▸ **GIVEN PROBLEM**
Please rewrite the lines between the one containing "Where should I" and the one containing "Action: coord(48,162)", inclusive, replacing "toolbar icon" with "toolbar button" and changing nothing else. Leave the pictures out of your answer.

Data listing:
────

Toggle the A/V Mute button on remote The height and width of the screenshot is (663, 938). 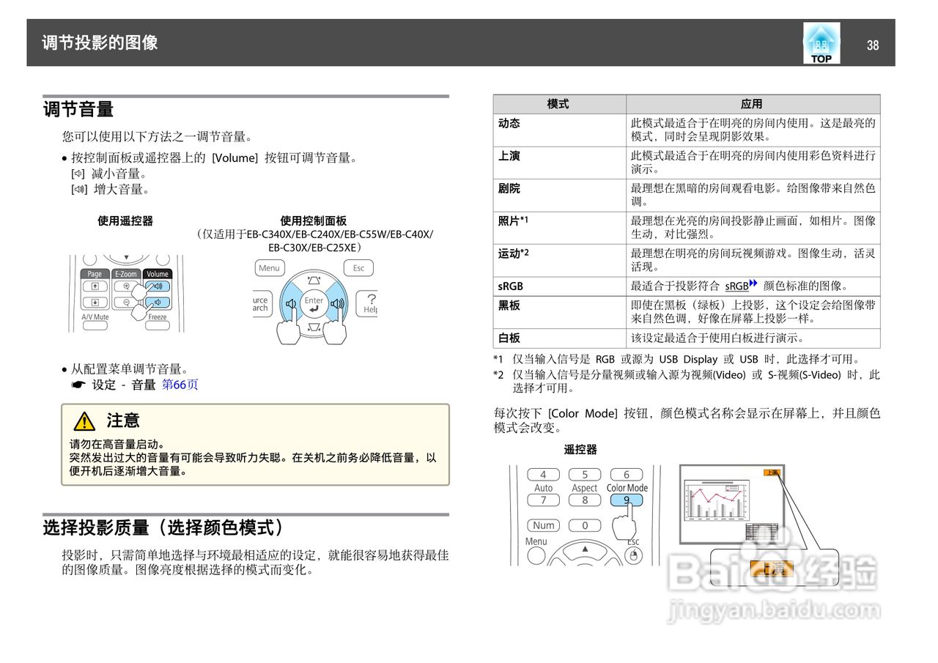95,325
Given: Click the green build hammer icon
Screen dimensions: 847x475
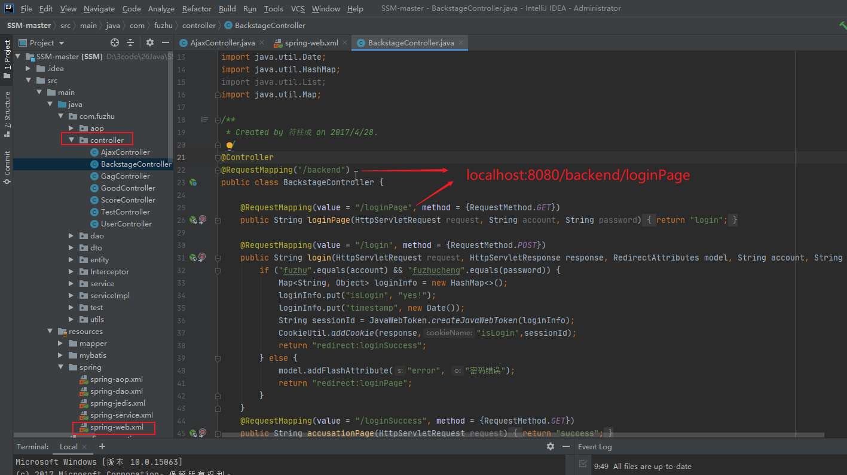Looking at the screenshot, I should point(843,25).
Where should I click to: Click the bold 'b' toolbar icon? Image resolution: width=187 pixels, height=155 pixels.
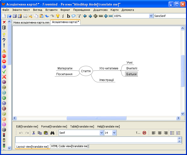click(68, 16)
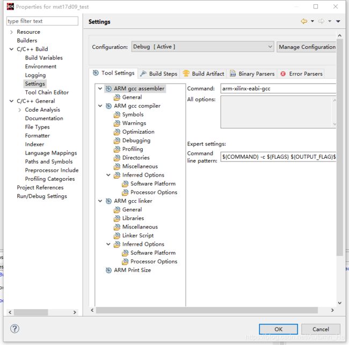
Task: Select Paths and Symbols in sidebar
Action: coord(48,162)
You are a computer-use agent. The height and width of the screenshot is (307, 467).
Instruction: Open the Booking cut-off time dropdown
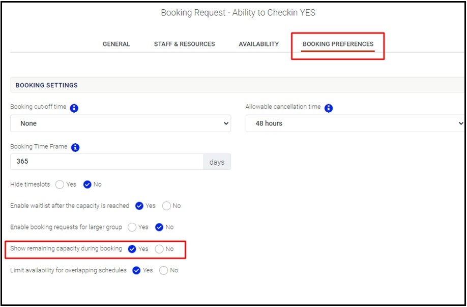tap(121, 123)
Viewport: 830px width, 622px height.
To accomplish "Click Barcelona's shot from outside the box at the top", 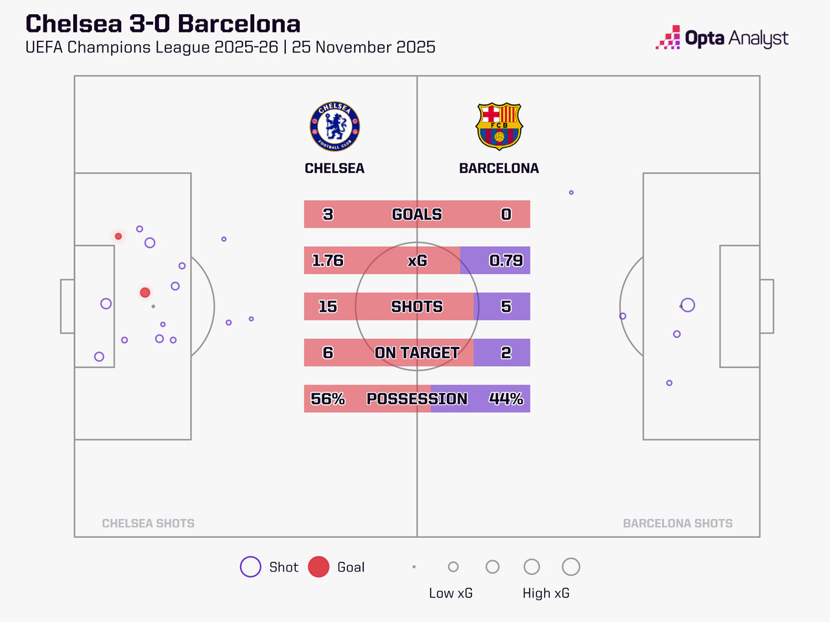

────

▸ **SOLUTION**
Where should I click to: Click the bold 'b' toolbar button? Image resolution: width=187 pixels, height=155 pixels.
click(68, 16)
Task: Select Paths and Symbols in sidebar
Action: coord(48,162)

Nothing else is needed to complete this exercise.